Outside of that I'm thinking of just using them as some sort of blinding light source to stun or disorient the party?

I've read something about auroras being caused by electrons and protons interacting with the atmosphere and that sounds like you could twist it into some really badass powers, but I unfortunately lack the science background to really come up with an application of that. I suppose plasma attacks of some sorts, but that seems really vague and might not be very different from lightning or fire. Maybe gravity shenanigans? Or maybe she could cause some sort of chemical reaction with snow or oxygen? Somebody with a science background would have a better or cooler idea.

Duckbox
Sep 7, 2007

One thing you guys might consider is that bureaucrats in a fantasy setting might reasonably expect people to fill in "important" personal details that are utterly divorced from the real world and there may be the potential for the PCs to fail the test for reasons that no one in the real world would care about or consider important.
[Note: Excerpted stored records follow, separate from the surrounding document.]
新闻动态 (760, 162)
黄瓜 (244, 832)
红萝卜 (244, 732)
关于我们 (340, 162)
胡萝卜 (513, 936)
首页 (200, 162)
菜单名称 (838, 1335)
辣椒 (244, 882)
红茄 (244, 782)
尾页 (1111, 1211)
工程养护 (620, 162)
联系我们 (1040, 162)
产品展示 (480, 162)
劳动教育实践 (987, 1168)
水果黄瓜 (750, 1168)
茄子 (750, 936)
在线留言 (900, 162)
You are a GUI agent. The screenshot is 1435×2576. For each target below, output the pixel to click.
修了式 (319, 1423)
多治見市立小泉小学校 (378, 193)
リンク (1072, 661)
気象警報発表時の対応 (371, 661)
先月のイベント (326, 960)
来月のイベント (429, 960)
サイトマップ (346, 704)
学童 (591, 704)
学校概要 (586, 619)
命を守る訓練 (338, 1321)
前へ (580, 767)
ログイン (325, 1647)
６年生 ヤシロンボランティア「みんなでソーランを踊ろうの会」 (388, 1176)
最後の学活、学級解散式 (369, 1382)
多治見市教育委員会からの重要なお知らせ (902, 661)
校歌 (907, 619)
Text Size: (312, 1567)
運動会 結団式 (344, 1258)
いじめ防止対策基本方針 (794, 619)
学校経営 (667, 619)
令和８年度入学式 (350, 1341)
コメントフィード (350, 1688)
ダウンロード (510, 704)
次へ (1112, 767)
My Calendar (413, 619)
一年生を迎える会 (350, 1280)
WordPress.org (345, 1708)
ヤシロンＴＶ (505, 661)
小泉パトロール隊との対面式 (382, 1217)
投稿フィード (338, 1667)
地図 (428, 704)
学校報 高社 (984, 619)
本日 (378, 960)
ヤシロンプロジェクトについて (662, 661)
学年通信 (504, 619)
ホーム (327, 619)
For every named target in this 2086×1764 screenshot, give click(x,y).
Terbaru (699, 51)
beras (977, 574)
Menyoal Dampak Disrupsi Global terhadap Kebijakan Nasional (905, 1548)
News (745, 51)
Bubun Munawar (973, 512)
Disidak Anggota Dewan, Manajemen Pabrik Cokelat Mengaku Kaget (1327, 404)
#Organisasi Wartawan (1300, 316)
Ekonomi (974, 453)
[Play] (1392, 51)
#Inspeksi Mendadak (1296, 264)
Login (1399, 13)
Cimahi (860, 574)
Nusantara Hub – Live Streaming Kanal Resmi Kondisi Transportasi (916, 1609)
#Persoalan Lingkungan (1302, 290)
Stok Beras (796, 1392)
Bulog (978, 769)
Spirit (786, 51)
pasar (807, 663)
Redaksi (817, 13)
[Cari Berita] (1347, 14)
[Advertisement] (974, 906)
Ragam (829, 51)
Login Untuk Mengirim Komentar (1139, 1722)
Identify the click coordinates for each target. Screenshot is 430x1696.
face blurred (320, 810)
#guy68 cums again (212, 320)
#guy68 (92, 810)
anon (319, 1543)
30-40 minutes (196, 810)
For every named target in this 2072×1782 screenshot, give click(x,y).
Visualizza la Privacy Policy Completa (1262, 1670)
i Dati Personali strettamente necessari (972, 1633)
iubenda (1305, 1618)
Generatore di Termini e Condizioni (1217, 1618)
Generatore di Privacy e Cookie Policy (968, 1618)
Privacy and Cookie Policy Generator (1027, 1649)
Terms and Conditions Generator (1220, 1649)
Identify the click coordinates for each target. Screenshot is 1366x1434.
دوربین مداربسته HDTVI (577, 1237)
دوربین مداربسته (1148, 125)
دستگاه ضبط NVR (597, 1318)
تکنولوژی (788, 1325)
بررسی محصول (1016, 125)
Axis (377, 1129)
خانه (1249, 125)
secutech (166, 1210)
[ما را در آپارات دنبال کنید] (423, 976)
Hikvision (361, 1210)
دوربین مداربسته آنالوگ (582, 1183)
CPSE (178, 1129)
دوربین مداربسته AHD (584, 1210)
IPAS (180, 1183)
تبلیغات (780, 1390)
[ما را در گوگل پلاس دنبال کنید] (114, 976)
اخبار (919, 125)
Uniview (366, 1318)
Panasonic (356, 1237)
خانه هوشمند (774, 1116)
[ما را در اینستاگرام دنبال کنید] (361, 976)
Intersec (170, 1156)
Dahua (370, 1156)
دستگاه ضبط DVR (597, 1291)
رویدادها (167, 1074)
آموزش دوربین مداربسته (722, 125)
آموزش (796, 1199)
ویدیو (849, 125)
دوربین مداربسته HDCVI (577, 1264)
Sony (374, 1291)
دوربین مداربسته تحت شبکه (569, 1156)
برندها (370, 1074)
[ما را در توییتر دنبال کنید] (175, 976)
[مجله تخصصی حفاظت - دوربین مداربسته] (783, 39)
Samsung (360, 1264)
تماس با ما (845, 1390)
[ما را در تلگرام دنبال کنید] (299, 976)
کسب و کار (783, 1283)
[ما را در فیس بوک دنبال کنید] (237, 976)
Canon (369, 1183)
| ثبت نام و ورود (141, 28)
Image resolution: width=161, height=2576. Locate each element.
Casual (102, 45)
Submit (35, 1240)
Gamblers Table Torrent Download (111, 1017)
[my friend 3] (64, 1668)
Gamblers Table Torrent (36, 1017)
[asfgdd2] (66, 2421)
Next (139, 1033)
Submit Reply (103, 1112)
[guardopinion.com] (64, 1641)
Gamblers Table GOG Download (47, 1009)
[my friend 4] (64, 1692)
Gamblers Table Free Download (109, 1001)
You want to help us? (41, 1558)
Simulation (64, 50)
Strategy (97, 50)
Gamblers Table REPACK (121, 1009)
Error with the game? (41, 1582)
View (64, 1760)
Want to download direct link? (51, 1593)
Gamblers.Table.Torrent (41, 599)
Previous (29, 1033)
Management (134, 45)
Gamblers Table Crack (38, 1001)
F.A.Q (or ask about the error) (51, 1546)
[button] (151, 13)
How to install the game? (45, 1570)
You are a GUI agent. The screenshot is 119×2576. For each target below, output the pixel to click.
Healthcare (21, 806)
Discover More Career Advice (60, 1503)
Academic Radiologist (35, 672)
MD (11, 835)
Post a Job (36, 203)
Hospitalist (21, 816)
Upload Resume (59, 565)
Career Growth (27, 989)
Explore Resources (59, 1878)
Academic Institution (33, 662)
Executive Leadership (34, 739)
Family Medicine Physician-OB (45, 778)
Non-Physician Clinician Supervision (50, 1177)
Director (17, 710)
Since the test/forms the players fill out will have important ramifications for the characters (possibly even life and death stakes), there's no reason not to treat it like any other adventure. Make it clear that failing the test/filling out the form incorrectly would be a BAD THING then make the challenge for the players be figuring out how to ensure they get the paperwork right. One way you could do that is have the party meet a bunch of sad sacks who were a lot like them once but failed the test and have been trapped in bureaucratic limbo for weeks/years/all eternity as a result. Once the players realize that failure is not an option, they'll find themselves having to think strategically about how they can ensure they'll pass it. Naturally, the first step will be finding out what's on the test, which will encourage them to talk to NPCs, read supplemental forms, poke their noses around and other things that will help them get a sense for their setting and how their character might fit into it. Once the players have a good idea of what the stakes are and what the test is about, you can get to the fun part of having them solve the "quest" of figuring out how to answer it. You can do all this as pure roleplay (since it would mostly just be reading, listening, and talking to people) and shouldn't take that long anyway so character sheets and dice are not required, but if you really want the players to have filled out the forms ahead of time, then you can tweak the scenario a little bit by saying there's a second (much harder) set of forms to fill out or set it up so that the players' exams have all been reviewed and they all failed. Now they only have a very limited time to complete/resubmit the paperwork and get certified before there will be dire consequences. From there the trick will be figuring out how to pass the test.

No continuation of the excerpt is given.